Directions:
Once the line containing "Image resolution: width=343" is found, copy it and each subsequent line exactly. Stop at the end of the records below.

* * * * * * *

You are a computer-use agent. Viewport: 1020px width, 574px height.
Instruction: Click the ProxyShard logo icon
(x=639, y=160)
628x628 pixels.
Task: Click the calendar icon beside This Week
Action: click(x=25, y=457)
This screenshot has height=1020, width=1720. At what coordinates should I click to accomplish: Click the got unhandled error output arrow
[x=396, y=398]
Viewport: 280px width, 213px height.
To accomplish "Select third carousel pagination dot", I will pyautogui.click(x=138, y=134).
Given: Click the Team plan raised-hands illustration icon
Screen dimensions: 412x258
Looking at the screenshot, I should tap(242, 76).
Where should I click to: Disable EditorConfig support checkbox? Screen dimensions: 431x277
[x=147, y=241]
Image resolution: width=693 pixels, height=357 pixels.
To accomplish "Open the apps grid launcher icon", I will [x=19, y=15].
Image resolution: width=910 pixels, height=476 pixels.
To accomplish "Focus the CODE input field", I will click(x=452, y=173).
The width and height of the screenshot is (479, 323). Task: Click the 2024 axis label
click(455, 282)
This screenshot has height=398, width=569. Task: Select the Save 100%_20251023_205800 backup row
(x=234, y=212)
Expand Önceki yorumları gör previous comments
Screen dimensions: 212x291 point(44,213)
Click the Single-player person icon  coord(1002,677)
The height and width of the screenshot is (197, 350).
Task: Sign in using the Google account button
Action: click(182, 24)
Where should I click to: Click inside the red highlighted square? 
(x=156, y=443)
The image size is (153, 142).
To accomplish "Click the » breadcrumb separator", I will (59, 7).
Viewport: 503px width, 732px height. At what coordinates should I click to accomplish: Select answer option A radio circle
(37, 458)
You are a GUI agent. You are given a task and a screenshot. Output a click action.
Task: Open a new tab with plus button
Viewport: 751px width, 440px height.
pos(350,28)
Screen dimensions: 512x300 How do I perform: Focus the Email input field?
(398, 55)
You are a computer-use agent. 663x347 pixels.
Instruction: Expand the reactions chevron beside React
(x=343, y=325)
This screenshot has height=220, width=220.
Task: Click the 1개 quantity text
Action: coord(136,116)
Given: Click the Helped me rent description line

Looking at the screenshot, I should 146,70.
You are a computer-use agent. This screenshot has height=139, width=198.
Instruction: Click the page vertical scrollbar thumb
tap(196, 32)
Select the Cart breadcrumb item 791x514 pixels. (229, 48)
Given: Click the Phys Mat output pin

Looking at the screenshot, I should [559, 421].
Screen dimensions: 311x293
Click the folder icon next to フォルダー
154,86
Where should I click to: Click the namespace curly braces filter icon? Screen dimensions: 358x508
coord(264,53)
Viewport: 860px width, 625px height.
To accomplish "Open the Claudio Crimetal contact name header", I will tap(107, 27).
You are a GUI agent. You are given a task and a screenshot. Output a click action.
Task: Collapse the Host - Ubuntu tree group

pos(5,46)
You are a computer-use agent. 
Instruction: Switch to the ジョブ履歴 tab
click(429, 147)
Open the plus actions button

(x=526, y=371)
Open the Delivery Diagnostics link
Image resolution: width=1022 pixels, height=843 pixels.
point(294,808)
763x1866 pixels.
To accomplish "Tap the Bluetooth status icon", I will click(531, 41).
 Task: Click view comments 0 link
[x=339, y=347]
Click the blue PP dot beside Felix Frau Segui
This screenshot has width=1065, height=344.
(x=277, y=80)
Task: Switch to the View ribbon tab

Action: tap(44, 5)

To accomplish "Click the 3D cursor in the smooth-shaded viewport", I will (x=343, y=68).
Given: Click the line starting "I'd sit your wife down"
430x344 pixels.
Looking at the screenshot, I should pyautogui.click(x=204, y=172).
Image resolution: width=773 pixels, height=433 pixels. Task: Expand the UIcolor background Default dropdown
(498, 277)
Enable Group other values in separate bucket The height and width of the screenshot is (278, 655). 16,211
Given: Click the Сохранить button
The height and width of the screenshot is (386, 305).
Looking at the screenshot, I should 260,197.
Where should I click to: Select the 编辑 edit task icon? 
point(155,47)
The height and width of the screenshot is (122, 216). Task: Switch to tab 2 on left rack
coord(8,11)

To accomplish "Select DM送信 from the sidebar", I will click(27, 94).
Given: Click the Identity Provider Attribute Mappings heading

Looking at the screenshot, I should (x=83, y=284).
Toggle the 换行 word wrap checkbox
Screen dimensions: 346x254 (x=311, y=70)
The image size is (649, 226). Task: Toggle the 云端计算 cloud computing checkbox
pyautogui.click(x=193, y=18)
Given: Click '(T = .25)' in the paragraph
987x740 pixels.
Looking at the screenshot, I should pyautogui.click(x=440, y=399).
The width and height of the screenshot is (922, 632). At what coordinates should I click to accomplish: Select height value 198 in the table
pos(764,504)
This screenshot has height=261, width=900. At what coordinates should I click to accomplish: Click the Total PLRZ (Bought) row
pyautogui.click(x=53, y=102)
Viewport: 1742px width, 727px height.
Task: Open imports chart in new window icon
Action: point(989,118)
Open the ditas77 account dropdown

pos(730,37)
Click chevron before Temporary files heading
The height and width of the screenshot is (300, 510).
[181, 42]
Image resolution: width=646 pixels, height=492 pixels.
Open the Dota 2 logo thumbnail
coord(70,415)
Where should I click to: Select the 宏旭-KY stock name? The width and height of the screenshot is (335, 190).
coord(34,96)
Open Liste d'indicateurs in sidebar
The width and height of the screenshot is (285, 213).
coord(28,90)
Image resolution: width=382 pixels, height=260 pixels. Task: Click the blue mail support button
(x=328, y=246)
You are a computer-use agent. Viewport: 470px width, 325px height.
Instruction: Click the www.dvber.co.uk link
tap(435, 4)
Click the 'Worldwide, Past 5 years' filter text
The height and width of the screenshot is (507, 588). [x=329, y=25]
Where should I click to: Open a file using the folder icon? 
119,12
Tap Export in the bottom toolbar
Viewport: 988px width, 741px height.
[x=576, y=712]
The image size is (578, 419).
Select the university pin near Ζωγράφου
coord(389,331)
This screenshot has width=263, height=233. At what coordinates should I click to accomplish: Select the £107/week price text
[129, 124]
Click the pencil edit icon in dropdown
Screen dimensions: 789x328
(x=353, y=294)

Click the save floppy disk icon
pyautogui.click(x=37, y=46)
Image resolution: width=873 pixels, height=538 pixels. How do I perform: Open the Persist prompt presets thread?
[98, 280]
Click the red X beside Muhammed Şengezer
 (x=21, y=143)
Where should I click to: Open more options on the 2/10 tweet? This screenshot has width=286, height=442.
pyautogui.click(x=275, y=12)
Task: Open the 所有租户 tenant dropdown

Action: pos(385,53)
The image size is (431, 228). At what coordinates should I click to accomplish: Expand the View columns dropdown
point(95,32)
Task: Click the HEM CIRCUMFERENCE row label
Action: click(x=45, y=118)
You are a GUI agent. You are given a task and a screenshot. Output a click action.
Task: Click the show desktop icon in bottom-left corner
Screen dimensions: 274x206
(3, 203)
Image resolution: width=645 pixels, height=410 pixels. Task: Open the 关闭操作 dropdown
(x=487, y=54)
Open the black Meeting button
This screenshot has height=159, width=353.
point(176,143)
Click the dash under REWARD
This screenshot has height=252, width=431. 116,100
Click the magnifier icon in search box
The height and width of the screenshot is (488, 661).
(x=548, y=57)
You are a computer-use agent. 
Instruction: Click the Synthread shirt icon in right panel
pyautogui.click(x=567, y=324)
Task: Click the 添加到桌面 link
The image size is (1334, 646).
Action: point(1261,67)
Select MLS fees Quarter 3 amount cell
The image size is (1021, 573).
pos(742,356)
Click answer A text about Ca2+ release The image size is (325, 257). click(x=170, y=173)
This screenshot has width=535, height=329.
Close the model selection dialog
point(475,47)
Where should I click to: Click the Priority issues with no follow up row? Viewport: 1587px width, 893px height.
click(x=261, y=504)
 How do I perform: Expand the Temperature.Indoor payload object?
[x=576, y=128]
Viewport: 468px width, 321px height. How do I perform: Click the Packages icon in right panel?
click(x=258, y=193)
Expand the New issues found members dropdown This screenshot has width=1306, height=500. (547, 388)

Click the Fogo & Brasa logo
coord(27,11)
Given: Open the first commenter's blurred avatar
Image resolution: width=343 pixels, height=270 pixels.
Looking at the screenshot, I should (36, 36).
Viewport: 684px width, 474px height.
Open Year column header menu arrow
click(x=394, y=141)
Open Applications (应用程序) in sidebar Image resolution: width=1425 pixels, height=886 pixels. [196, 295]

* * * * * * *

Exercise answer:
Image resolution: width=343 pixels, height=270 pixels.
Looking at the screenshot, I should (36, 36).
Viewport: 684px width, 474px height.
Open Year column header menu arrow
click(x=394, y=141)
Open Applications (应用程序) in sidebar Image resolution: width=1425 pixels, height=886 pixels. [196, 295]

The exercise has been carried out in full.